I looked up Elizabeth Hardwick and she had quite a remarkable life – part of the Partisan Review, one of the founders of the New York Review of Books, critic, novelist and married to the poet Robert Lowell for a large number of years. “Sleepless Nights” is presented as a novel but it seems to be a lot more than that.

The book is not one that you can give a simple plot summary of because of its structure. The narrator is called Elizabeth, presumably the author, and in the book she recalls episodes from her life and past. But in this volume, linear structure goes out of the window; instead, Hardwick tells her tale in a series of lyrical fragments. Each part of the book focuses on a particular aspect of the life – hanging with Billie Holliday in New York; her relationship with her various maids; the fate of a gay flatmate; life and acquaintances in Amsterdam. But despite the fragmentary nature of the work, there is a constant theme of loss and loneliness – this may be what causes the sleepless nights of the title. Alternatively, the sleepless nights may have been caused by the current events at the time, which caused her to write the book.

Despite the term “fiction” being applied to the book, it is very hard not to read it as autobiography and to look into the events Hardwick’s life to see if they match the story. One obvious element is the fact that she had been deserted in 1972 by husband Robert Lowell, who had used much real material from their lives in three poetical works published at the time. “Sleepless Nights” was first published in 1979 and it seems rather obvious that it was inspired by Lowell’s desertion. The men and women in the book struggle with loneliness, dislocation and attempt to find coping strategies. Living on one’s own is represented as painful and difficult, but marriage is also portrayed as mainly hollow. This is a bleak book written at a time when Hardwick had a very bleak outlook.

In some ways, Hardwick can be seen as reaching out to women – many of the short pieces are addressed as letters to “Dear M.” and I wondered if this was the author Mary McCarthy, to whom the book is jointly dedicated.
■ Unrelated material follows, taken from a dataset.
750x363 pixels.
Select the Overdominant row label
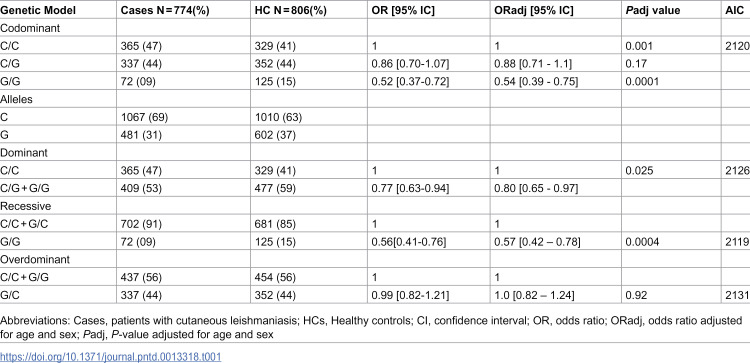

The other dedicatee is Hardwick’s daughter Harriet, who was also of course abandoned by Lowell and who may well have suffered from having her private life splattered all over his poetry. However, on reading up a little about the book, it seems that M was simply to represent the reader whom Hardwick was addressing. The Virago edition of the book was published in 1980 and contains no introduction or additional information. This can be a good thing or bad – I read the book with no prior knowledge at all and loved it for its language, imagery and evocation of different places and times. However, reading up on it afterwards gave me more context for the book which I think helps because it is so strongly autobiographical. The more recent NYRB edition also has a helpful introduction covering the style of the book, which you can download from the Internet here.

There is another level in this book which is highlighted by its being called a “fictional autobiography”. The work questions the very nature of autobiography, memory and memoir – so many autobiographies are neat, linear, clearly told stories but memory itself is fragmentary. We remember incidents, episodes, vignettes but not our life as a cleanly laid out whole. Therefore, a work like “Sleepless Nights” is much truer to autobiography because of its structure. The NYRB introduction actually ignores the issue of Hardwick and Lowell’s divorce which I think is a little ingenuous, because the book is obviously grounded in Lowell’s desertion and his exposure of their break-up in his poems. Where his work reveals all, hers is elusive and evasive, naming very few names and very briefly mentioning a husband, or a ‘him’ or ‘the master’. But enough is revealed for us to understand her situation and empathise with her.

I enjoyed this book very much. The prose is beautiful and hypnotic and once I got into the rhythm of the way she tells the tale, I was carried along by her life story. Whether it is fiction or fact or a mixture of both didn’t really matter in the end – it was the story of many women’s (and men’s) lives, their sadnesses and losses, their travels and homecomings, all told in lovely prose. It’s inspired me to send off for Hardwick’s other two Virago novels and the NYRB collection of her short stories – so that’s one off the tbr, and three on!!